• Aşağıdakileri tamamlayın
[A] Dünya ekonomisinin krizden çıkışını ele alan metne göre dünya nüfusunun en fakir yarısı kaç insandan oluşmaktadır?
[B] Dünya ekonomisinin krizden çıkışını ele alan metni son cümlesinden sonra devam ettirerek yazın.

• Metin alıntısı
((

Dünya Ekonomisinin krizden çıkışının tek anahtarı sistemin kendi içerisinde tekrar dengelere oturmasında yatmaktadır. 1 üretime karşı 4 birim borç sürdürülebilir olmadığının farkındalığı ile bu farkı azaltacak , daha çok nitelikli üretim ve tasarrufa dayalı gerçek bir çözümler üretmek zorundayız. İşte burada tüm sermaye sahiplerine de büyük fedakarlıklar düşmektedir. 1. Dünya Eşitsizlik Raporuna göre, 2017 sonuna gelir ve servet adaletsizliğinin geldiği ürkütücü noktayı gözler önüne sermiştir. Dünyanın 62 kişisinin toplam serveti dünya nüfusunun en fakir yarısının ( 3 milyar 600 milyon insan ) servetinden fazla olduğu ortada olduğu gerçeği ile daha fazla yüzleşmeliyiz. Sermayelerimiz arttıkça artık globalleşmiş sorunların çözüm önerilerin de daha çok sorumluluk almalıyız. Hep daha çok diye bir ütopya nın arkasında koşmak yerine paylaşımcı, nitelikli çözümlerin arkasında durmalıyız.

))

Bir veri dosyasının parçası
((

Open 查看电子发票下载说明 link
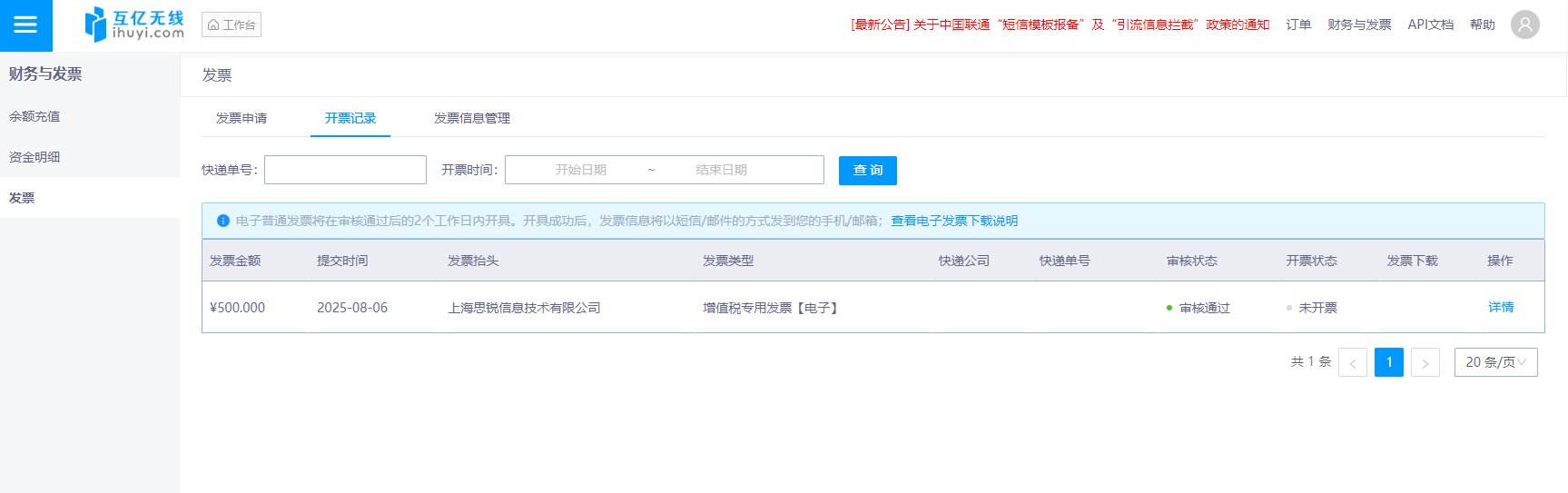This screenshot has height=493, width=1568. (953, 221)
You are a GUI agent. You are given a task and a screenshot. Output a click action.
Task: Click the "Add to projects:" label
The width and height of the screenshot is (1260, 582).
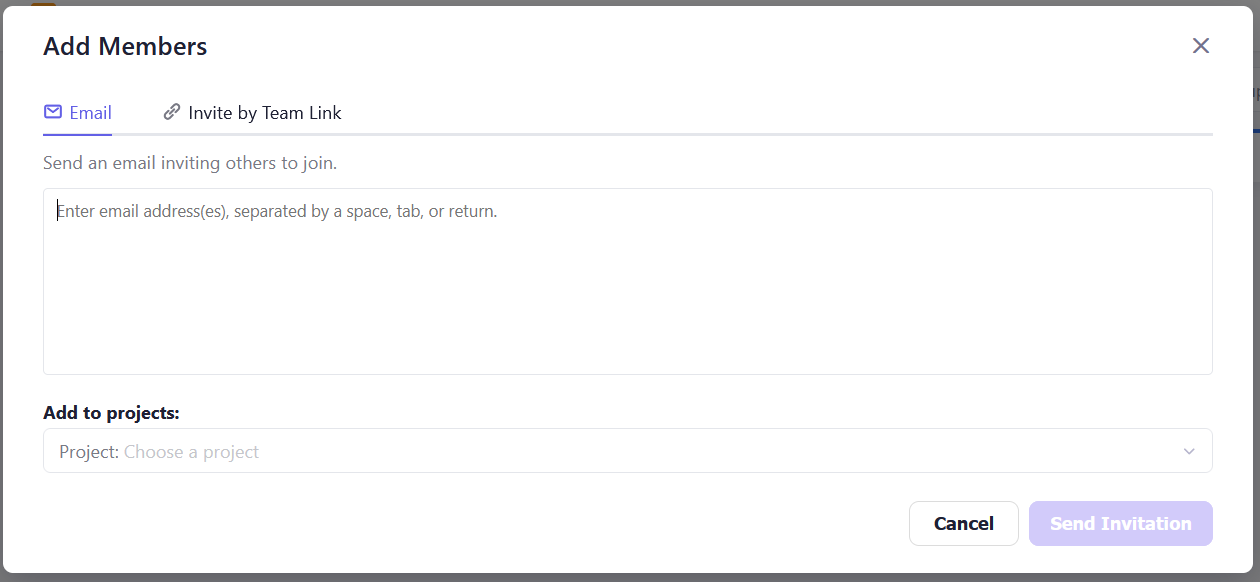click(111, 413)
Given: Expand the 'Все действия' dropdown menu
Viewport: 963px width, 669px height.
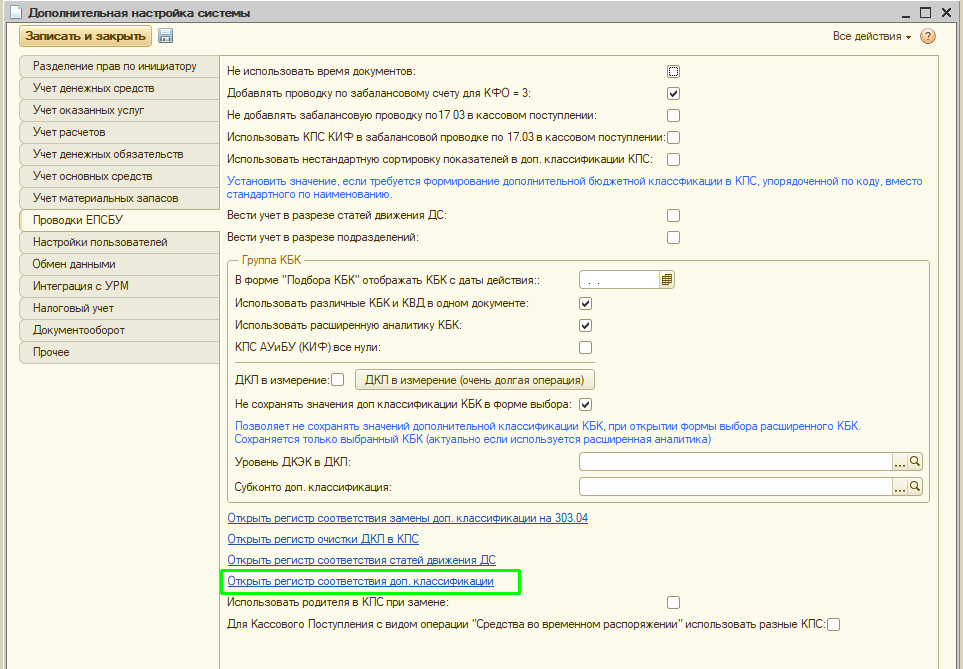Looking at the screenshot, I should click(871, 37).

))

• Yazılı yanıtlar
[A] 3 milyar 600 milyon insan.

[B]
Gezegenimizdeki gelir eşitsizliğini ve fırsat adaletsizliğini düşürmek adına girişimler de bulunmak zorundayız. Kazandığımız ve kazanılacak sermayelerimizi şişmiş borçları azaltıcı şekilde kullanmalı ve kullandırtmalıyız.Egolarımızın tetiklediği risklerden kaçınarak önce kendimize sonra insanlığa doğru çözümler sunan tarafta yer alırsak belki ufukta gözüken daha büyük buhranları önleyebiliriz.

Unutmayalım ki aynı gemideyiz ve Çanlar hepimiz için çalıyor...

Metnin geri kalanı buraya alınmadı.